__DOCUMENT PASSAGE__
________________________

The new Bend ain't the old Bend, perhaps as Bend goes broke, and budgets implode all the cops ( PIGS ), will simply go away, and with them all the fucking rules. It has become so expensive to do anything in Bend, you have to have a $4k mtn bike, and a $10k road bike, you have to have permits and everything.

In the old days I could park my car anywhere up in the mtns for weeks and go hiking or skiing with my dogs for weeks in the winter. This winter I left my car over night near Tumalo, and by early AM cops had visited my home in Bend, had called my cell phone, and tracked my location via my cell. WHY?? They found a car left near the trailhead, ... its clear that a simple thing like leaving your car over-night can keeps 1/2 dozen Bend personal and county agencys busy for 24hrs, ... The technology is all fully used. WHY? Sure there is the case where somebody goes up in the hills and gets hurt. But every fucking car left on the mtn overnight is now a fucking SAR ( search & rescue ) mission.

Too many fucking county, city, and state cops, with NOTHING to do, ... my humble opinion is that the powers that BE don't want folks trekking long term any more in the hills in the summer or winter, ... today its all about 2-4 hrs, visit hotels, ... consume, but god forbid you go up in the hills in the winter and explore, ... freedom. Of course the pigs would NEVER leave their car or computer, but they'll think nothing of visiting your Bend home, and note Tumalo is 'county' so its a multi-jurisidiction just to follow up on a car, where county reports to city, and city reports to state, and they use the latest 'cell phone' equipment to find non-public telephone numbers, and use the built-in GPS services to locate a person.

I don't think a person can find 'freedom in the hills' even near Bend in these times, today its got to be the blues, or wallowas, or south of Burns, ...

I can see why kids these days are choosing not to have cars, and why the government wants to license and register bikes and its riders. Cars and people are tracked so well these days, that freedom is impossible unless you pull the battery from your cell phone and leave your car at home.

________________________

__AIM__
Continue the passage about policing and freedom in Bend from the point where it stops.

__Records about locating elements on screens__
________________________

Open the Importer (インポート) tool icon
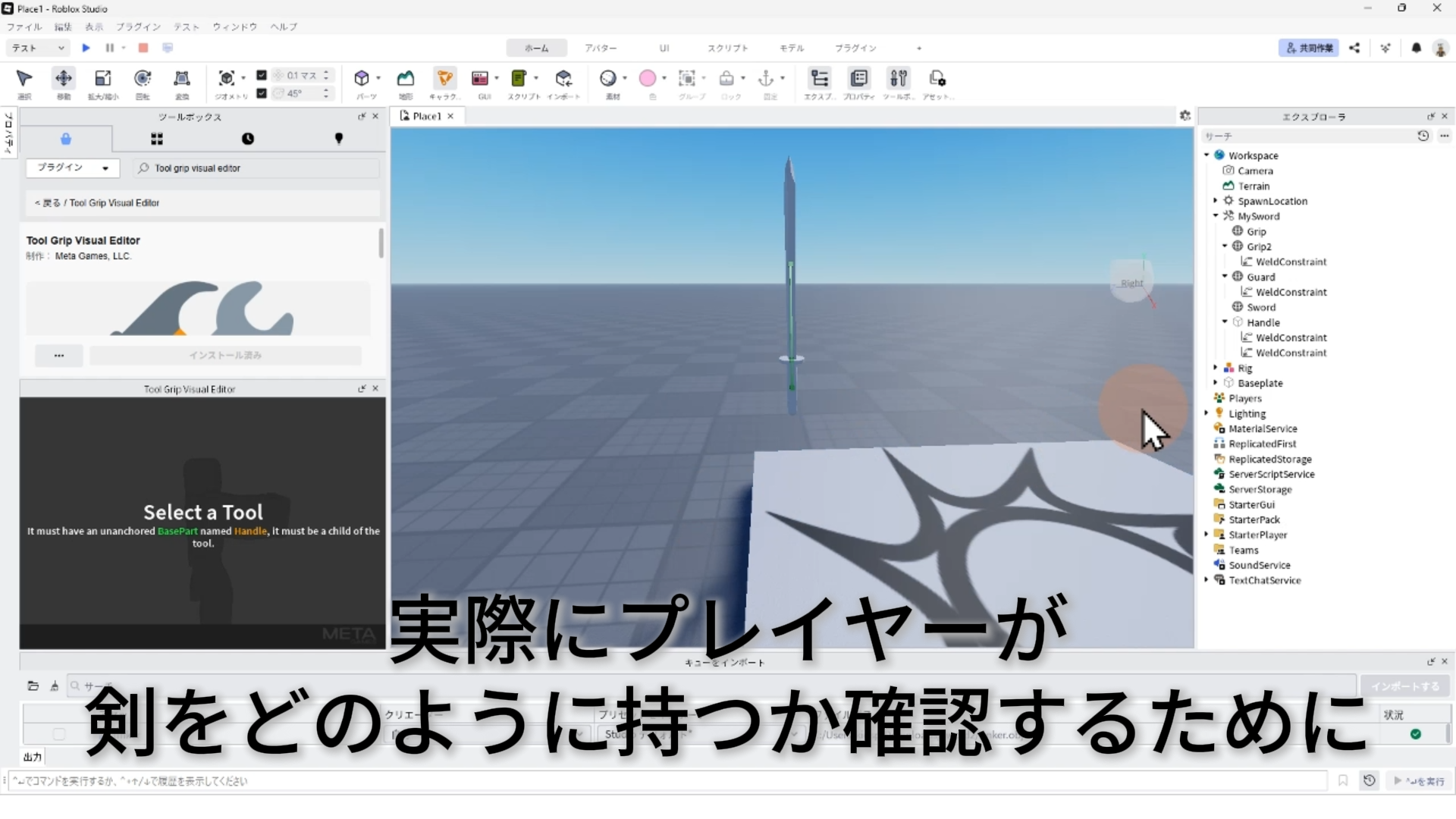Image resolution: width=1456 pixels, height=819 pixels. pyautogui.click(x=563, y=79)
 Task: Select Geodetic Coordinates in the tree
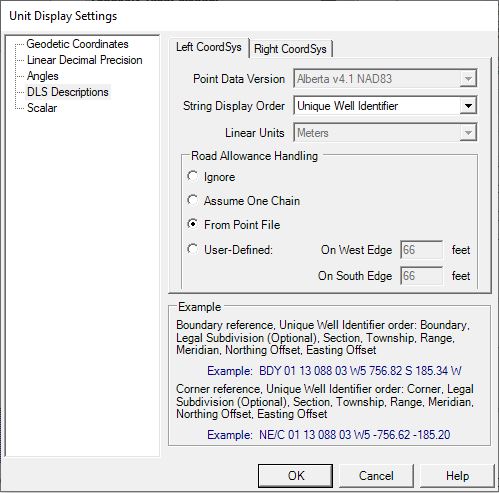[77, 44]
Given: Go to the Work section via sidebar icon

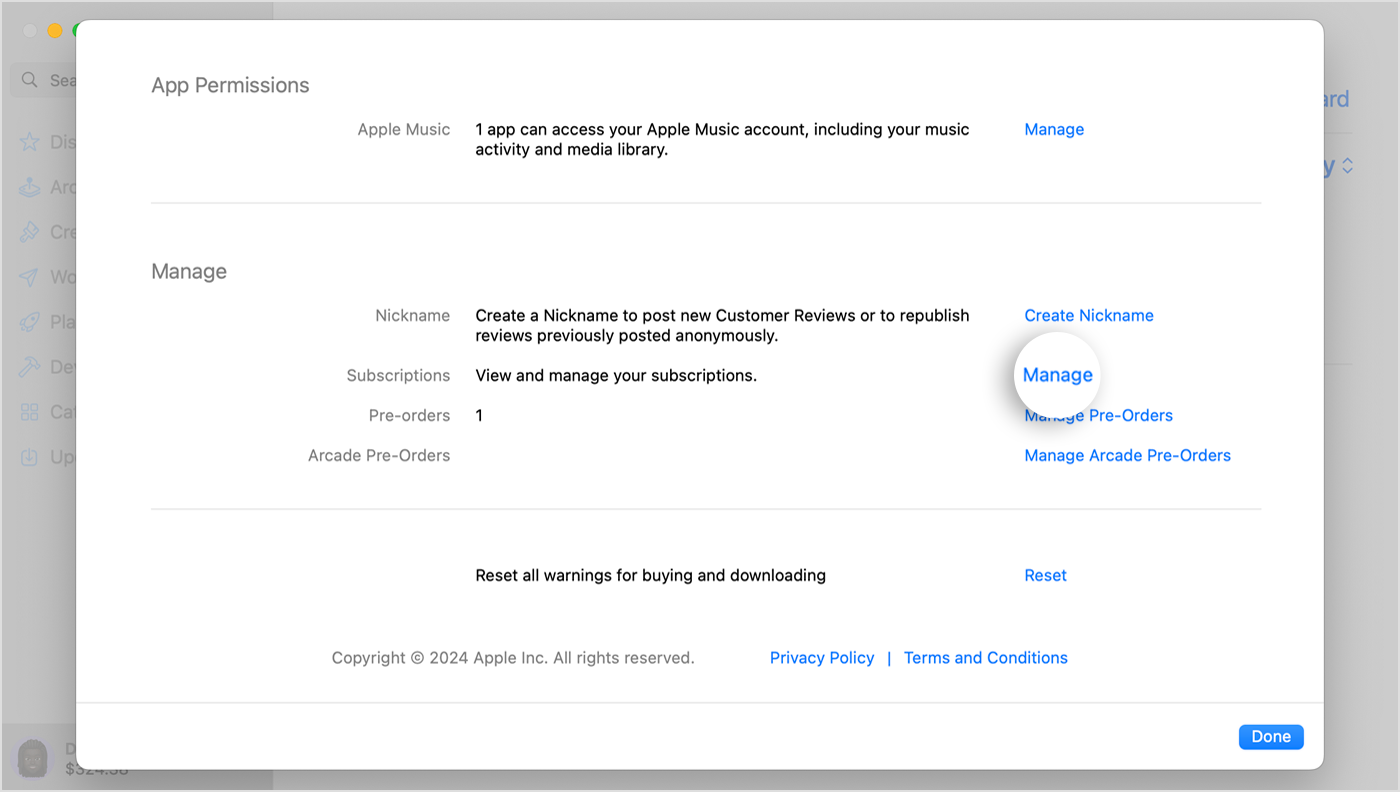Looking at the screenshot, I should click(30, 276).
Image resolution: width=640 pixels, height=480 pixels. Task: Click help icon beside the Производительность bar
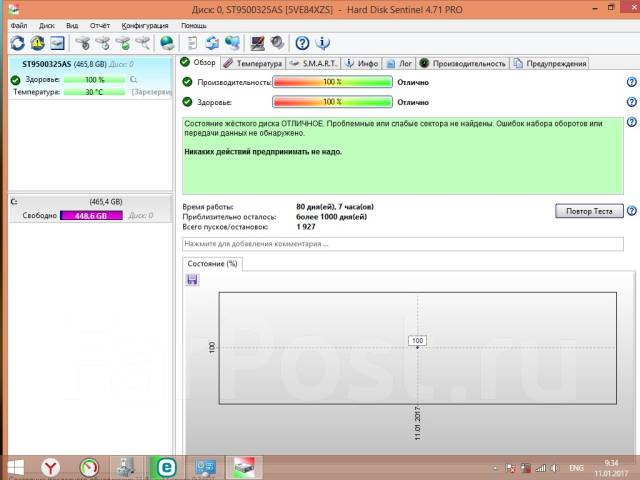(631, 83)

________________________

__OUTPUT FOR THIS EXERCISE__
Anonymous said...

"It has become so expensive to do anything in Bend, you have to have a $4k mtn bike, and a $10k road bike, "

WTF are you talking about? Does your old piece of shit bike no longer work?

Are you too good for skis from the ski swap?

Just because some people here have money doesn't mean you can't still live like a dirtbag. Cheap rentals are out there, Bachelor has $28 tickets, the trails are free if you can actually bike to the trail head, and a decent meal at Rigoberto's is $6. Grocery outlet has some drinkable wine.

Dirtbags can live damn near as well as the rich here. Try that in New york City.

Anonymous said...

Miller-Nash is the lawfirm of Hollern/Brooks and much of Bend, in fact it can be said that Miller-Nash is the lawfirm of Bend, and note also they did most of the biz for all of the 'secret' Juniper-Ridge purchase agreements to date. A 'stimulus' to Bend, is a good thing, like a 'hard' man is good to find.

...

Miller Nash Offers Stimulus Act 101 for Business
Top 5 Ways to Leverage the American Recovery and Reinvestment Act of 2009

Last update: 2:20 p.m. EDT April 6, 2009
PORTLAND, Ore., Apr 06, 2009 (BUSINESS WIRE) -- Miller Nash LLP, one of the Pacific Northwest's larger multispecialty law firms focusing on business and litigation, has highlighted key opportunities for businesses in the American Recovery and Reinvestment Act of 2009. Signed into law on Feb. 17, 2009, the Act includes incentives for individuals and businesses to help jumpstart the economy. While certain individual incentives - such as for car buyers or first-time homebuyers - have been well publicized, the Act's benefits for businesses may not have the same broad awareness.
"Given the current economic climate, business leaders will want to investigate the significant cost-saving and profit-boosting avenues available," said William Manne, partner at Miller Nash. "The American Recovery and Reinvestment Act of 2009 provides a host of new opportunities. Working with their legal or tax representatives, business leaders should be able to quickly incorporate elements of the Act that will be advantageous to their financial statements; some incentives require action with respect to filing of 2008 tax returns or pertain only to 2009, so time is of the essence."
Manne provides five ways for businesses to leverage the American Recovery and Reinvestment Act of 2009:
1. Extended 2008 Business Stimulus Provisions: A Good Time to Purchase Assets
A number of provisions have been extended for expenditures made in 2009. Extended provisions include: the 50 percent bonus depreciation provision, the election to accelerate AMT or R&D credits, and the ability of small businesses to fully deduct up to $250,000 for the purchase of new assets.
2. Net Operating Loss Carryback: Get a Refund of Past Taxes
A new provision allows businesses with less than $15 million in revenue to carryback their 2008 net operating loss for up to five years (previously, the carryback was limited to two years). Carryback elections made in previous years can be changed, but only once and only on a timely basis.
3. Reduced Estimated Tax Payments: Increase Cash Flow
For 2009, an individual will not be subject to penalty or interest for underestimating tax deposits if the payments are equal to at least 90 percent of the liability, so long as the individual's adjusted gross income is less than $500,000 and at least 50 percent of their income is from small business.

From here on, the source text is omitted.